Ashlyn Chase: STRANGE NEIGHBORS Series

Author: Ashlyn Chase
Series: STRANGE NEIGHBORS
Plot Type: CH with a touch of SMR
Ratings : V-1; S-4; H-3
Publisher and Titles: Sourcebooks Casablanca
      Strange Neighbors (2010)
      The Werewolf Upstairs (2011)
      The Vampire Next Door (2011) (FINAL) 


     This blog entry was revised and updated on 12/2/11 to include a review of the third and final book in the series: The Vampire Next Door. That review follows this overview of the series so far: 


     In this lightweight chick lit series, a motley group of supernaturals reside in a small apartment building in Boston. In Strange Neighbors, we meet them all: four shape shifters, two witches, one vampire, and a ghost.

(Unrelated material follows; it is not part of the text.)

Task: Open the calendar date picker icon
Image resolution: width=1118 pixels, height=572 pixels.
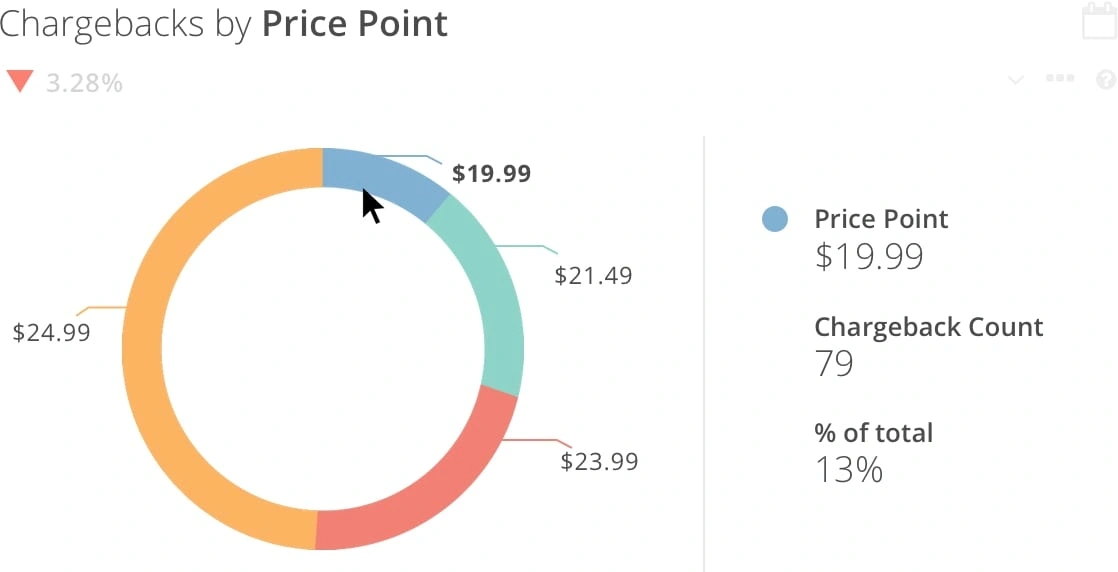Action: 1098,21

     GENRE: The romantic leads are rather one-dimensional, and their romances have no deep soul-mate moments and not much angst. In the first two books, Merry's girl-friend moments with her friend, Roz, tip this into the chick lit genre. Book 2 has the familiar werewolf "one-true-mate" story line, so I'll admit that there is just a touch of SMR to go with the CH. 

     VOICE: The stories are told mostly in the third person, but the characters' thoughts are written as italicized first-person miniature "thought monologues." Also in italics are all of Chad the ghost's dialogue. This can be quite disconcerting when the reader can't figure out to whom the italicized sections belong. Is it Chad "speaking" or is it one of the other characters "thinking"?  If so, who? This is more of a problem in book 1 than in the rest of the books. WARNING: In an amazon.com review, one reviewer notes that the Kindle version does not show the italics, making the first book almost impossible to understand. If you plan to read this book in electronic form, be sure that your e-reader supports italics. 

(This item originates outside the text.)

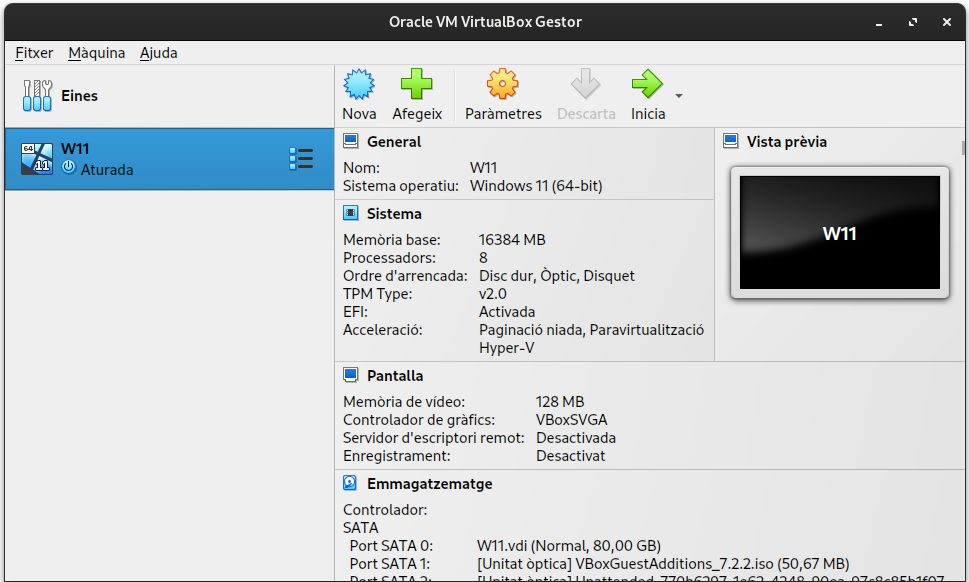Open the Sistema settings heading link

pyautogui.click(x=394, y=214)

   SENSUALITY: Until now, Chase has been primarily a writer of exotic romances, so you'd expect lots of sexuality in this series, and you'd be correct. Bedroom scenes for each romantic couple are frequent and consist of lots of mainstream sexual antics, nothing too hardcore.  

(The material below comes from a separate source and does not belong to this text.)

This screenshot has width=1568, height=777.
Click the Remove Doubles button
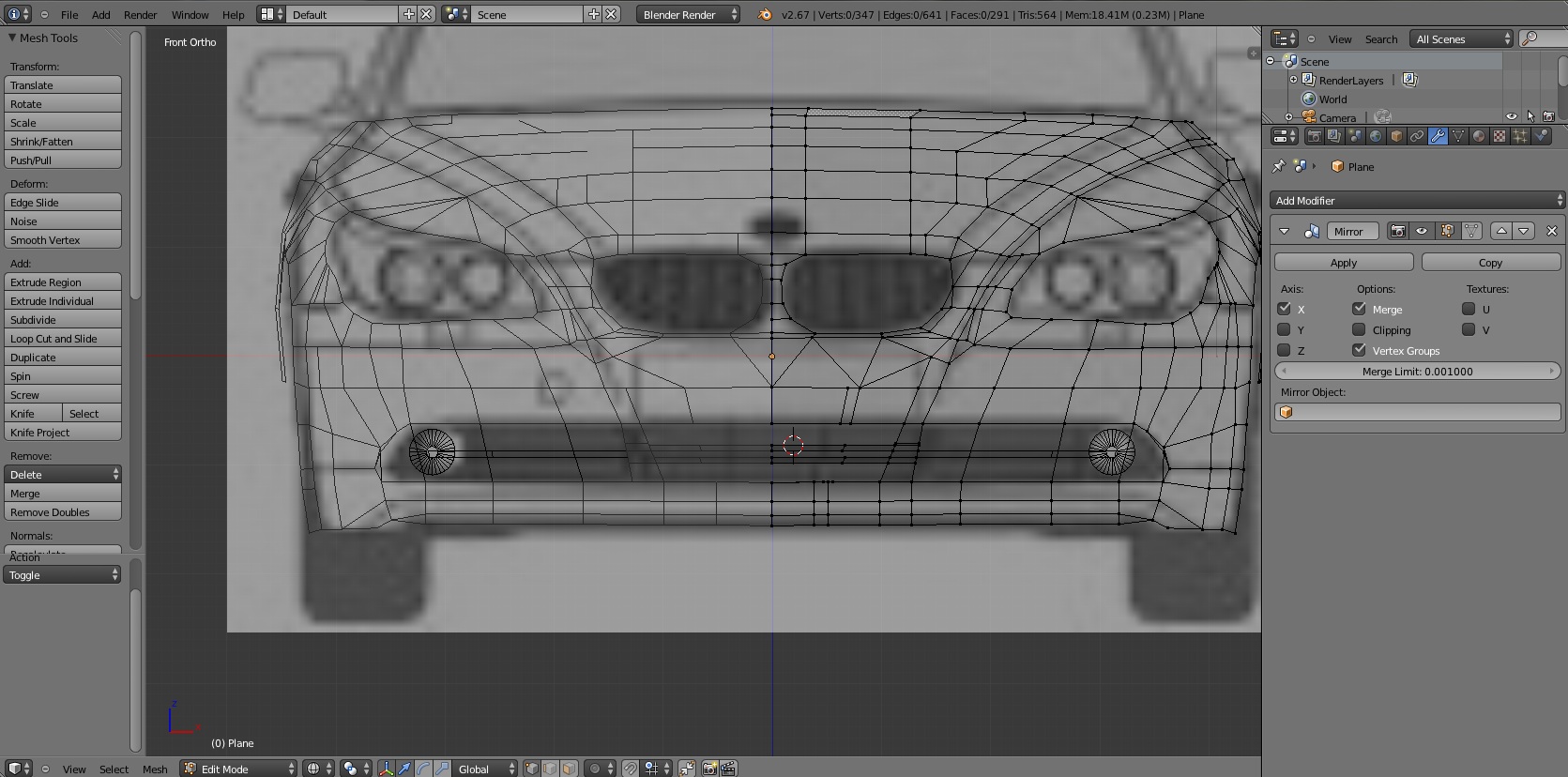pyautogui.click(x=63, y=512)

     HUMOR: Chase makes an attempt at humor in the first two books with the escapades of Jason's moronic Aunt Dottie, who expands her duties as building manager by snooping around the building getting into everyone’s personal business and causing no end of trouble for the tenants and sometimes for herself. Unfortunately, Aunt Dottie is way more irritating than funny, particularly in book 1. The witches’ occupation (phone sex operators) provides some R-rated laughs. Most of the rest of the humor is G-rated, except for one scatological bedroom conversation between Jason and Merry (Strange Neighbors, p. 117) that is more crude than amusing.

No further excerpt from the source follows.